How does this has_member class template work?

Question

I'm trying to understand how the following class template works (taken from here), but I couldn't understand it properly:

template <typename Type> 
class has_member 
{ 
   class yes { char m;}; 
   class no { yes m[2];}; 
   struct BaseMixin 
   { 
     void operator()(){} 
   }; 
   struct Base : public Type, public BaseMixin {}; 
   template <typename T, T t>  class Helper{}; 
   template <typename U> 
   static no deduce(U*, Helper<void (BaseMixin::*)(), &U::operator()>* = 0); 
   static yes deduce(...); 
public: 
   static const bool result = sizeof(yes) == sizeof(deduce((Base*)(0))); 
};

More specifically, I don't understand the purpose of BaseMixin and the presence of operator() in it.
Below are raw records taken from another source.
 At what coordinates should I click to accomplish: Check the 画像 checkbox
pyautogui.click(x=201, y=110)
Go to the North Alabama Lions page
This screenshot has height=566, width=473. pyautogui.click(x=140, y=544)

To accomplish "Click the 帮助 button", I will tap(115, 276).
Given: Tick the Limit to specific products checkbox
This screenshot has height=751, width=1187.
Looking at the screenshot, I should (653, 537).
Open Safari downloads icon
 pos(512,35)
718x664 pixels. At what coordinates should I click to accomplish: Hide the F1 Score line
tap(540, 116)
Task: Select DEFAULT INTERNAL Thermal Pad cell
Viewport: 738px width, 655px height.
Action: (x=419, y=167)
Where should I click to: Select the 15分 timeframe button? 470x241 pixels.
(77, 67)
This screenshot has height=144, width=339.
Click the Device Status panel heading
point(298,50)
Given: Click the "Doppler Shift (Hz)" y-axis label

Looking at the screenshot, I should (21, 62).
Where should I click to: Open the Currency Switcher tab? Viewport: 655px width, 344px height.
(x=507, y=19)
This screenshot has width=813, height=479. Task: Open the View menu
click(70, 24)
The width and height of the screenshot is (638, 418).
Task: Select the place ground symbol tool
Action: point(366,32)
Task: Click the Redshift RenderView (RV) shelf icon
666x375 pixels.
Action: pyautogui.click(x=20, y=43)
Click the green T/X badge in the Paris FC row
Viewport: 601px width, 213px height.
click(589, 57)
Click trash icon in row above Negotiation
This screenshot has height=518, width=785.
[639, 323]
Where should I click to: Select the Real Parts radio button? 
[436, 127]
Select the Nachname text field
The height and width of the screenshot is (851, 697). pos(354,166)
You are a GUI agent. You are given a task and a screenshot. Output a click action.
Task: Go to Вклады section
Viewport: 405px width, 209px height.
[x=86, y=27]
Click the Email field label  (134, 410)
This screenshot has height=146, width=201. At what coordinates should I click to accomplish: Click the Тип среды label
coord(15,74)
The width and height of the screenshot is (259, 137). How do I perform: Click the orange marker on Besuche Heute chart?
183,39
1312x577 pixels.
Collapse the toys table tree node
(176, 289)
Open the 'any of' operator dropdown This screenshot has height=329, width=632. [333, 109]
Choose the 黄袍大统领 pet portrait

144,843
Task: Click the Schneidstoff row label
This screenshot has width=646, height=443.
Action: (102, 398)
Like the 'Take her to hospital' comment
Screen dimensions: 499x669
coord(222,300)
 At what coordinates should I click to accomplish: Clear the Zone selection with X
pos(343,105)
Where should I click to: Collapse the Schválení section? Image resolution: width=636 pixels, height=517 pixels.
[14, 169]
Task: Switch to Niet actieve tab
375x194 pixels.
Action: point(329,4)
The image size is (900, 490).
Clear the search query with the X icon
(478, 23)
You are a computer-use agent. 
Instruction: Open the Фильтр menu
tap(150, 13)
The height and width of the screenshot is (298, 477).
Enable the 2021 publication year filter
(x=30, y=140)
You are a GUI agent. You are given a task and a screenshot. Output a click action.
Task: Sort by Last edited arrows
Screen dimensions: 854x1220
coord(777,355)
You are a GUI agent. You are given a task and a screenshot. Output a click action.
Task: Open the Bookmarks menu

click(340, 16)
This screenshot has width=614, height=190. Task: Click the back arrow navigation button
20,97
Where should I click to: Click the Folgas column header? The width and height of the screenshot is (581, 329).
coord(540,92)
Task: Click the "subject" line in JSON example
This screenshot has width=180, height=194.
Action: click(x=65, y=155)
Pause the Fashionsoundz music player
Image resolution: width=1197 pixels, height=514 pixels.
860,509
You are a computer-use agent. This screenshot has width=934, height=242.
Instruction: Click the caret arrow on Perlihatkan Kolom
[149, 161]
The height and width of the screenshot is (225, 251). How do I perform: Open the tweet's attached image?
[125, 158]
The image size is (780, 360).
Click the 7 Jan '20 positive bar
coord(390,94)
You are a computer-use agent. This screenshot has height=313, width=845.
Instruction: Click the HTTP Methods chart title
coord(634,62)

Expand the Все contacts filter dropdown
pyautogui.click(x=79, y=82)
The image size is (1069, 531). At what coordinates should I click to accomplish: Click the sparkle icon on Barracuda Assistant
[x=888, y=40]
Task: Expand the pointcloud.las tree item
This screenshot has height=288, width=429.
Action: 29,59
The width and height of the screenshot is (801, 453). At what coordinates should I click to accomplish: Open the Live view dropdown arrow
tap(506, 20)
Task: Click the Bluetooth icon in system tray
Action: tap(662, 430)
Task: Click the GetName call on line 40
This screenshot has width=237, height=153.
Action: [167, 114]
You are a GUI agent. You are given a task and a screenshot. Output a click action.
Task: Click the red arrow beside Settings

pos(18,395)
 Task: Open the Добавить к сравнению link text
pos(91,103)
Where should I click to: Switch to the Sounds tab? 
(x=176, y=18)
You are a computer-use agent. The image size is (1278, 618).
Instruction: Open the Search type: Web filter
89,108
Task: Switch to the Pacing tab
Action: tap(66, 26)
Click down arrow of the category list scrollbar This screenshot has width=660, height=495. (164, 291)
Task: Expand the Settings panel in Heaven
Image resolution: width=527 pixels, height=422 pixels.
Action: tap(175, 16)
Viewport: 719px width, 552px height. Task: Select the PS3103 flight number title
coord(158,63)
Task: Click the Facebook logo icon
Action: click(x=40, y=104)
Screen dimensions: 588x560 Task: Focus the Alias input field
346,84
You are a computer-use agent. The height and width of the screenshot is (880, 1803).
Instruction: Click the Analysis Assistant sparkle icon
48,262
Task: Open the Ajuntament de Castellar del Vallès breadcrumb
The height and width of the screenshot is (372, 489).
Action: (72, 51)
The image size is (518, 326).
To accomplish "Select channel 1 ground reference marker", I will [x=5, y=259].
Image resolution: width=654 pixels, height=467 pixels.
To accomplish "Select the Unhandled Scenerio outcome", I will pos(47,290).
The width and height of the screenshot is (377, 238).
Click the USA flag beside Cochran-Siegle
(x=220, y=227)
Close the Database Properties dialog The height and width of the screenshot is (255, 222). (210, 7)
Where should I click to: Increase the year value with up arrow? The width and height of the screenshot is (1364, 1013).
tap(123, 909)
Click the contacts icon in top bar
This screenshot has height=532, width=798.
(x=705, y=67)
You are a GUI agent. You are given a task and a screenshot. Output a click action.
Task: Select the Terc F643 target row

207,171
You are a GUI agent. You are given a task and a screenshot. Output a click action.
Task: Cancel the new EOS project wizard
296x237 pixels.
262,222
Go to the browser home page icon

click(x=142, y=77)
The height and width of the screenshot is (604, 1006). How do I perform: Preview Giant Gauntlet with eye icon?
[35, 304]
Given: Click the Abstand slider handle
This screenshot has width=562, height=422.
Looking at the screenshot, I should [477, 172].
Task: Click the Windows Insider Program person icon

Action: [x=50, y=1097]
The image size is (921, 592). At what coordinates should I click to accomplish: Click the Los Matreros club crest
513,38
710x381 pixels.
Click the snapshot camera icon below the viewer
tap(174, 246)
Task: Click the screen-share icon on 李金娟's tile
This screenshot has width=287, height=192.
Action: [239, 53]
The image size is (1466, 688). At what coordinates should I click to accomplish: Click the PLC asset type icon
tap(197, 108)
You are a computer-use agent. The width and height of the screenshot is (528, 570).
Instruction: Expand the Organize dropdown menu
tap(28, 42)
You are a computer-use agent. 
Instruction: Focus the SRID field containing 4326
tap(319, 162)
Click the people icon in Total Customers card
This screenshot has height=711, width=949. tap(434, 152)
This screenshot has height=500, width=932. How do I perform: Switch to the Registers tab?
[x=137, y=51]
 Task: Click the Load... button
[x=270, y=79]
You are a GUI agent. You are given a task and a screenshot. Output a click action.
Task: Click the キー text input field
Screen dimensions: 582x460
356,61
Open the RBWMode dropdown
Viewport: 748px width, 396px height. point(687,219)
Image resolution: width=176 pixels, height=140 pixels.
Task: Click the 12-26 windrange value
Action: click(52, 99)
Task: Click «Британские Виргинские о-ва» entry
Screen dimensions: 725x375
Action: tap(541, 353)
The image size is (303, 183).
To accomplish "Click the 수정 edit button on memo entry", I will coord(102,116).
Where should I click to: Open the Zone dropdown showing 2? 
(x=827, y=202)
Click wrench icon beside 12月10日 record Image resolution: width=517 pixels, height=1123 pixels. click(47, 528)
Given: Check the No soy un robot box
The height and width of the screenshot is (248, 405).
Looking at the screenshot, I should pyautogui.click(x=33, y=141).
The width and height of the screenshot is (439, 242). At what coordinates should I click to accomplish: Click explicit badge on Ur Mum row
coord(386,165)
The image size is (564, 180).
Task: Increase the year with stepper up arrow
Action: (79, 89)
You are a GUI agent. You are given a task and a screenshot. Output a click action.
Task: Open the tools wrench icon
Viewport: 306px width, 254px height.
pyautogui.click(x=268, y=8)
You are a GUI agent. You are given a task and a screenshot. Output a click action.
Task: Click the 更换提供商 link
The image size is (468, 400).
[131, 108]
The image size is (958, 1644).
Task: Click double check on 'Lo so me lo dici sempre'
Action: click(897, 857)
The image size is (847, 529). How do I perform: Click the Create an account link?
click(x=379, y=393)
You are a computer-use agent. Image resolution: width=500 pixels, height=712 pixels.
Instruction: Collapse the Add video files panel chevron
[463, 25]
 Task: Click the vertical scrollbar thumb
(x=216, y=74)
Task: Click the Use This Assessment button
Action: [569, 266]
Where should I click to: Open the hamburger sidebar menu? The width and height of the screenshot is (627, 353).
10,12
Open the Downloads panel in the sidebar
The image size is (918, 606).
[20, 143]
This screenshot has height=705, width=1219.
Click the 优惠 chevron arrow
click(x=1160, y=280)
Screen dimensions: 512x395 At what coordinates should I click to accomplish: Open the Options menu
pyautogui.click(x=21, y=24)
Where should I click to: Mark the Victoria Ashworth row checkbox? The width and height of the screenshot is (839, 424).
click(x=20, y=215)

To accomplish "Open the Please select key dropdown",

Also, since Base is derived from it, I don't understand it as well.

Even more specifically, when template parameter Type has defined operator(), why only then SFINAE is triggered, causing the first deduce() function to be ignored and the second one is chosen?

---

Anyway, this is my test code:

struct A{};                             //SFINAE is triggered for A
struct B{ void operator()(){} };        //SFINAE is not triggered for B
struct C{ void operator()(int,int){} }; //SFINAE is not triggered for C

int main() 
{       
   std::cout << std::boolalpha; //enable true/false instead of 1/0!
   std::cout << has_member<A>::result << std::endl;
   std::cout << has_member<B>::result << std::endl;
   std::cout << has_member<C>::result << std::endl;
}

Output(ideone):

false
true
true

Answer 1

• BaseMixin has an operator() definition.
• Base derives from both Type and BaseMixin, so if Type has an operator() then name lookup on Base::operator() will be ambiguous.
• deduce is called for Base*, not Type*.
• Helper<void (BaseMixin::*)(), &U::operator()> will only instantiate if &U::operator() unambiguously resolves to BaseMixin::operator().
• Conversely, if Helper<void (BaseMixin::*)(), &U::operator()> does not instantiate, it's because Type has its own operator() making name lookup on &U::operator() ambiguous, and consequently the overload of deduce returning type yes is chosen.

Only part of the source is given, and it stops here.